Hidden Charges –Hidden charges are charges such as processing fee and insurance that companies do not disclose to you until the last step when you are about to sign the contract. Because of this, on your very first visit, always ask what are the charges of your loan and how much of the loan amount you will actually receive.
Interest Rate – The interest rate is the rate they charge on the principal for borrowing money. Different lending companies have different interest rates and companies usually charge this rate per month.
Loan Amount – Loan amount is simply the amount that you want to borrow. What you should ask the loan officer is if you will be able to get the full amount or will there be deductions.
Loan Term – The term of the loan refers to the number of months from the disbursement date to the maturity date, basically the number of months until you full pay your loan.
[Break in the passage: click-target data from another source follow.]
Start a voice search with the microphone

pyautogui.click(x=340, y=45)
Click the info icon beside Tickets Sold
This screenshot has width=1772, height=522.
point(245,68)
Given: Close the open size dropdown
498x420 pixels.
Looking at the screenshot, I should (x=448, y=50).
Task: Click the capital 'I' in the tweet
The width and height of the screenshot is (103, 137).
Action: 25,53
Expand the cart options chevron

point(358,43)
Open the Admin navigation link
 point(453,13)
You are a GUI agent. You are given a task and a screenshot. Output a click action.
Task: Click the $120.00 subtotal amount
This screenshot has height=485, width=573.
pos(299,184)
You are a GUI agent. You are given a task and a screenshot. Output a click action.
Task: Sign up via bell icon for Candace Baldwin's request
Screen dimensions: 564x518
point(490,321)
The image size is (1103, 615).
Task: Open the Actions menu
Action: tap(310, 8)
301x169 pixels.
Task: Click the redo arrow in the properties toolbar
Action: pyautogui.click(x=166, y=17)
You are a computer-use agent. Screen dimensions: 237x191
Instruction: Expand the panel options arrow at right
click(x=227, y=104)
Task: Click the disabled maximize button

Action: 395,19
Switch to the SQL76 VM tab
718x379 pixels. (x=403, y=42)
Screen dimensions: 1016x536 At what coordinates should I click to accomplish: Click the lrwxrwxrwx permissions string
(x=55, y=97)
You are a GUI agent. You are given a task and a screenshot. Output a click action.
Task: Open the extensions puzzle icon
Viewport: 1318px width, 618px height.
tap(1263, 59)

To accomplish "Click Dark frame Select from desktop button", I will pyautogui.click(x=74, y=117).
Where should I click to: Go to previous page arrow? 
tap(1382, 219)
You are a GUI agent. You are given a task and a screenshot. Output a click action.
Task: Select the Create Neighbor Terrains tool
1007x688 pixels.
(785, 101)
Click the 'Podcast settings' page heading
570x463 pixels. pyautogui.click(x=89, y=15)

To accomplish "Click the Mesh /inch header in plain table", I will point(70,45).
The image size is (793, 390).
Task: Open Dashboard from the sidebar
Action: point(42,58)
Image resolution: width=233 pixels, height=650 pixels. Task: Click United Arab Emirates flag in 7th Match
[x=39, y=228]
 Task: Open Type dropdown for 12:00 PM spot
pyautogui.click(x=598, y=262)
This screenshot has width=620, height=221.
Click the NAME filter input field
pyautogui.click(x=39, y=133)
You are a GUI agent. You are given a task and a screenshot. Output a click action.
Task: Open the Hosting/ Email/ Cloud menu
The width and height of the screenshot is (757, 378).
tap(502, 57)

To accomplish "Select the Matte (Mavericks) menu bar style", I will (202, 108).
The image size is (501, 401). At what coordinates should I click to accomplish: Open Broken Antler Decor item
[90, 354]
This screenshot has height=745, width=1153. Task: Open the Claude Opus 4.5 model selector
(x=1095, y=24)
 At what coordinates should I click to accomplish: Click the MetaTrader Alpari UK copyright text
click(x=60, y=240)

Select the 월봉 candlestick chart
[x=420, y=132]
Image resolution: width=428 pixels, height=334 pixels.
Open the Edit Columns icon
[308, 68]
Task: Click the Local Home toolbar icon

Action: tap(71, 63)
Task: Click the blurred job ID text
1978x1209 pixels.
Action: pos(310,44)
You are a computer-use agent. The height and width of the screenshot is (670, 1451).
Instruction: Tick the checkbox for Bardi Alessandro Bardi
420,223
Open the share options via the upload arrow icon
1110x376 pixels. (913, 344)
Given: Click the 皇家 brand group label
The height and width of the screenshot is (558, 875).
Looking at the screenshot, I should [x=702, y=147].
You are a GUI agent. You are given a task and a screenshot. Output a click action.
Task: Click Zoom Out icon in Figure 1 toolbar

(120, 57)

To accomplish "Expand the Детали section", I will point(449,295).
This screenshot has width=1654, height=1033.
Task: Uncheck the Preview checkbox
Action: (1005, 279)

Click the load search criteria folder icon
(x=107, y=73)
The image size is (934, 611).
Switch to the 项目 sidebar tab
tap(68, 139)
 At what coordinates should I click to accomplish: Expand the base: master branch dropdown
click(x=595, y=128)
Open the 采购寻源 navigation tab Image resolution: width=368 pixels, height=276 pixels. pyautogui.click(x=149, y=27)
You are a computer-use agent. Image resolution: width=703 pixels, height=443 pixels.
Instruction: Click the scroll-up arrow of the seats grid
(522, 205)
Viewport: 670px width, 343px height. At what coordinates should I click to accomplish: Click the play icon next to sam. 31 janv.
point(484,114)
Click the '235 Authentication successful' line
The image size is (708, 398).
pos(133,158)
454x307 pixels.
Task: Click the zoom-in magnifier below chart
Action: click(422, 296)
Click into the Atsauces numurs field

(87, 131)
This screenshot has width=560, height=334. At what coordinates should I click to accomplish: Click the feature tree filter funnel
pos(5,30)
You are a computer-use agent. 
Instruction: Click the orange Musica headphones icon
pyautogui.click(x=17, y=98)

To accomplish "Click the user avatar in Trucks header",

Some lending companies confuse this with the number of payments, so be sure to confirm this if not explained by the loan officer.
Monthly Amortization – Monthly amortization is the amount that you are required to pay every month until the term is finish. For companies that use Post Dated Checks as mode of payment, monthly amortization is the amount written on the checks.
Pre-termination – Pre-termination is putting an end to your contract with the company even before its maturity date. To pre-terminate a loan with a company, you pay the whole amount of your loan and an early termination fee. You should ask the lending company if they allow pre-termination and what are their rules on this as it is not standard for all companies.
2 thoughts on “Understanding Loan Terminologies”
Can I apply for a loan if I am currently working abroad? Do I need to go back in Philippines for this application? What should I do in this case. Thanks.
Hi Mary Ann, that really depends on the company. From our experience some will process it if you have a valid co-borrower at home.
Please contact them through their respective websites to discuss your case.